А я теперь – дядя. Уссаться можно! И не какой-то там ординарный дядя, а дядя – пять звездочек. Но вот объясниться со своими племянниками я вряд ли когда-нибудь сумею: они совершенно не владеют русским. У меня сложилось впечатление, что и Клара уже почти не говорит по-русски. К моему сорокалетию она прислала в подарок две чашки с видами Портленда и их семейную фотографию с комментариями, написанными на таком варварском языке, что мне с трудом удалось разобрать хоть что-нибудь.

А вдруг действительно с какой-нибудь делегацией нагрянет сенатор? И ему захочется лицезреть своего ненаглядного сыночка? Теперь, после близкого знакомства с Середой, я знаю, как его встретить. Я скажу, по хозяйски охватив пространство руками: „Добро пожаловать в Страну Багровых Туч."
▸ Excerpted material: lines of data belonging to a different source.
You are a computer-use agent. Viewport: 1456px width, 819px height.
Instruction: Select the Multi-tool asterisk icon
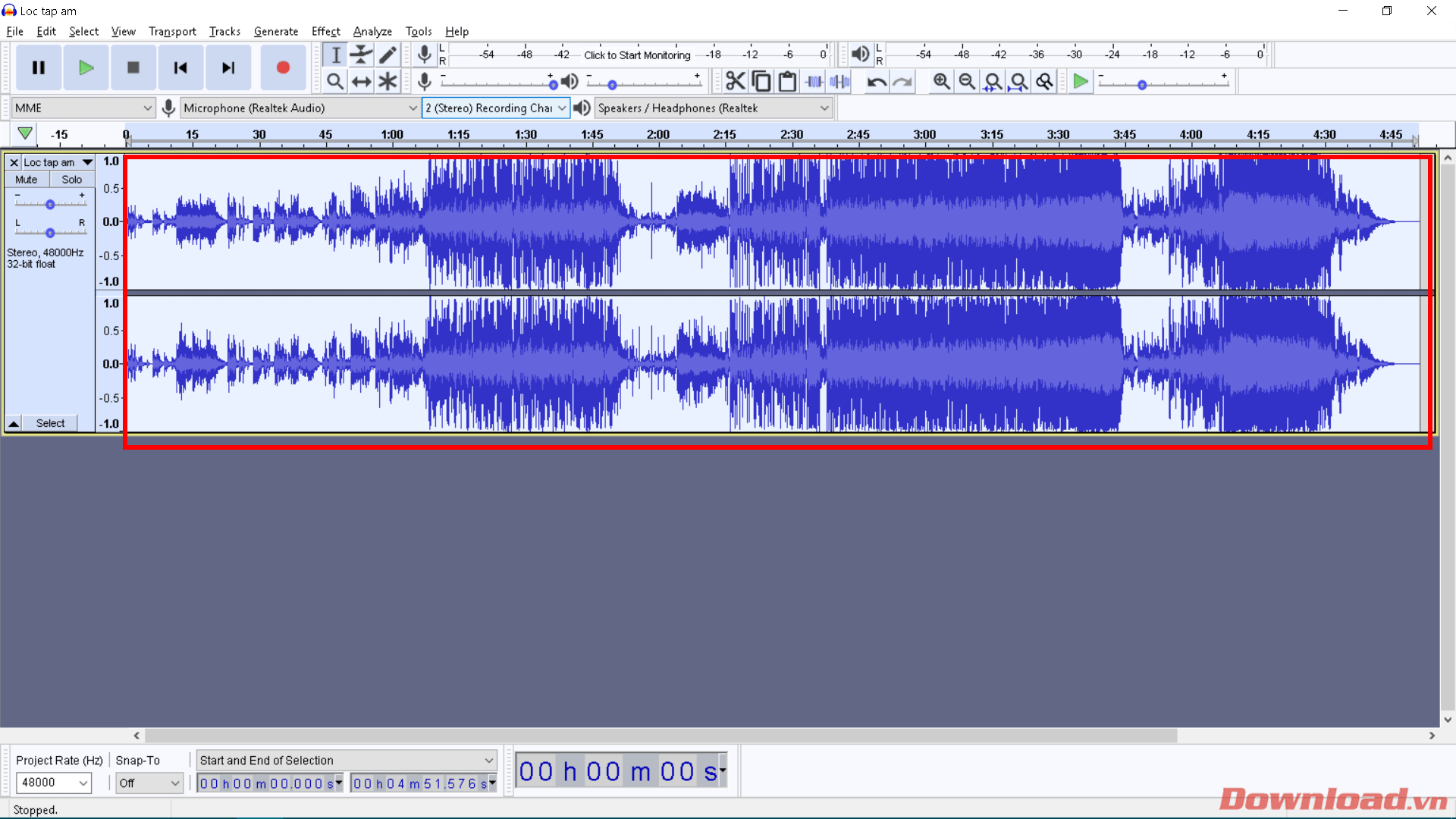click(388, 81)
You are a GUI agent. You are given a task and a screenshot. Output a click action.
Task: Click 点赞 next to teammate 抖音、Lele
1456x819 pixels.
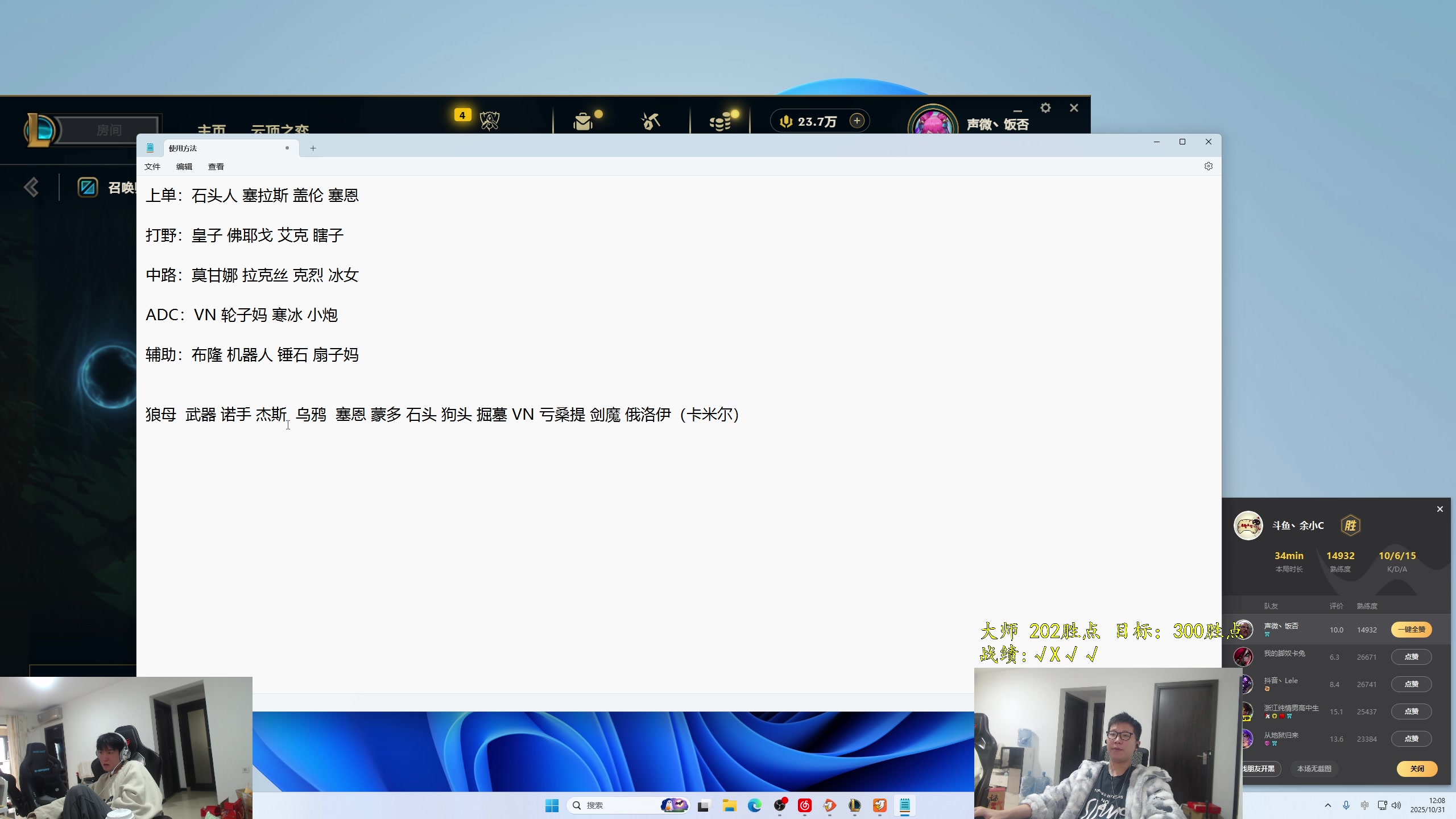(1412, 684)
Однажды, когда издательство „Роса" уж очень затянуло с гонораром, случился казус. Кислицын, как обычно, припер полный рюкзачок еды, выгрузил на стол, и я принялся раскладывать продукты по целлофановым мешкам. И внезапно впал в состояние ступора. А когда очнулся, выяснилось, что я прогрыз толстенный целлофан, в который была запаяна колбаса, и, захлебываясь слюной, пожираю вкусную копченую внутренность.

Я тут же отшвырнул остатки колбасы, кинулся в туалет, бухнулся перед унитазом на колени и, засунув два пальца в рот, задергался в судорогах. Потом, преодолевая нахлынувшую слабость, медленно поднял голову. Высоко надо мной, под самым потолком, витал поржавевший, с облупившейся белой краской бачок. И мне вдруг привиделось, что я молюсь. С тех пор я удовлетворяю здесь свои религиозные потребности.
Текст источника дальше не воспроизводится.